TEXT DER SEITE:
────────
Auch wenn bei der Besetzung von Bürgermeister-Stellen von einer Wahl gesprochen wird, findet schon lange vorher eine interne Aufteilung zwischen den fest im Stadtrat etablierten Fraktionen statt, unter welcher „Führung“ die betreffenden Posten stehen sollen. Nach dem sogenannten „Proporz“, dem Stärkeverhältnis der gewählten Stadträte nach Fraktionszugehörigkeit, leitet man sich hinter den Rathaustüren den Anspruch auf die wichtigsten Positionen ab. Das ist quasi eine Besetzung nach Parteibuch oder einer politisch orientierten Sympathisanten-Verbindung. Je nach Kräfteverhältnis und inhaltlicher Ausrichtung werden die Fachbereiche also untereinander aufgeteilt. Wenn insgesamt ein harmonischer Stadtrat zum Wohle der Stadt und seiner Einwohner am Wirken ist, dürfte es kaum Probleme mit dieser gängigen Praxis geben.
Da ein nicht unbeachtlicher Anteil der wahlberechtigten Chemnitzer Bevölkerung Kandidaten der vom Landesamt für Verfassungsschutz als rechtsextremistisch beobachteten bzw. eingestuften Vereinigung „Pro Chemnitz / Freies Sachsen“ sowie der AFD ins Stadtparlament gewählt hat, lässt sich nachvollziehen, dass es mit diesen Vertretern keinen Konsens mit „Rot-Rot-Grün“ geben kann. Auf die häufig gestellte Frage, warum bei wichtigen Themen nicht einfach alle zusammenarbeiten können, gibt es oft die Antwort, dass sich das für die meisten demokratischen Mandatsträger mit Blick auf ihre gefestigte Grundeinstellung, die u. a. im Wahlprogramm fest verankert ist, definitiv ausschließt.
Wenn sich bspw. im derzeitigen Chemnitzer Stadtrat Linke, Grüne und SPD eine Mehrheit sichern möchten, bedarf es der Gewinnung zusätzlich benötigter Stimmen von Vertretern der CDU oder der FDP-Ratsfraktion. Das funktioniert auch umgekehrt so und hat seinen Preis darin, sich gegenseitig für wichtige Vorhaben die Unterstützungszusage zu bestätigen. Meist kommen diese Absprachen zwischen den Fraktionsvorsitzenden zustande, welche danach ihre Mitglieder möglichst entsprechend „auf Linie“ bringen. Nicht jeder der umworbenen Stadträte lässt sich uniform überzeugen, denn über die persönliche Meinungsbildung kann man ja auch zu einer anderen Auffassung gelangen.
────────
BEREITGESTELLTES MATERIAL:
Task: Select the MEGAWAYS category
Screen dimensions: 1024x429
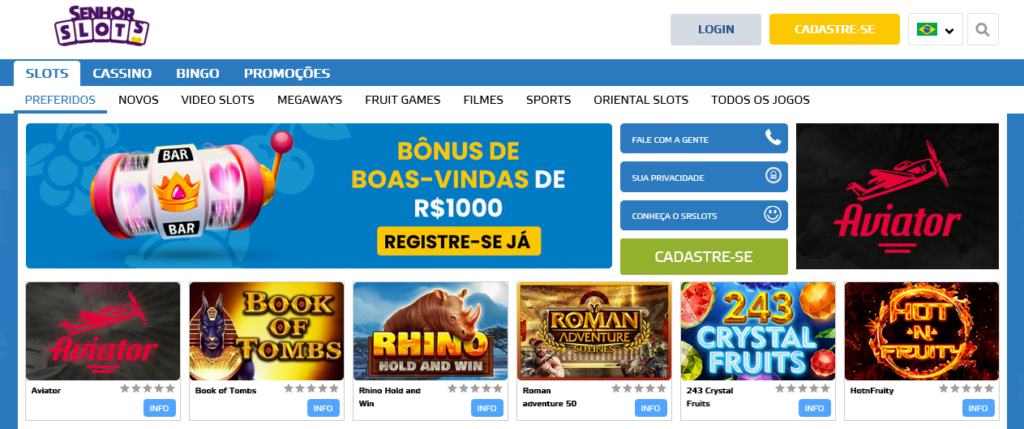Action: point(310,100)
────────
ARBEITSAUFTRAG: Führe den Text über die Postenvergabe im Chemnitzer Stadtrat im Anschluss an seinen letzten Satz weiter.

LÖSUNG:
Die Bürgermeisterwahl des Dezernates Soziales und Kultur war eine geheime Wahl, jeder konnte also seinen Stimmzettel für die privat bevorzugte Absicht nutzen, ohne sich zum Abstimmverhalten erklären zu müssen.
Zunächst ergab sich (mit einer Enthaltung) keine eindeutige Mehrheit für einen der auf dem Wahlzettel stehenden Kandidaten. Im zweiten Wahlgang, eine „Stichwahl“ zwischen den beiden Bewerbern mit den meisten Stimmen (Susanne Schaper und Dr. Axel Bruder), verschoben sich einige wenige Stimmen so, dass eine „Patt“-Situation entstand (jeweils 28 Stimmen und eine Enthaltung). Nach etwas Ratlosigkeit wurde vom Oberbürgermeister Sven Schulze der Entscheid per Los-Verfahren verkündet. Diese Möglichkeit sieht das Gemeinderecht in einer solchen Situation vor. Das älteste Ratsmitglied Dieter Füsslein (FDP) zog darauf das Los zugunsten von Dr. Axel Bruder.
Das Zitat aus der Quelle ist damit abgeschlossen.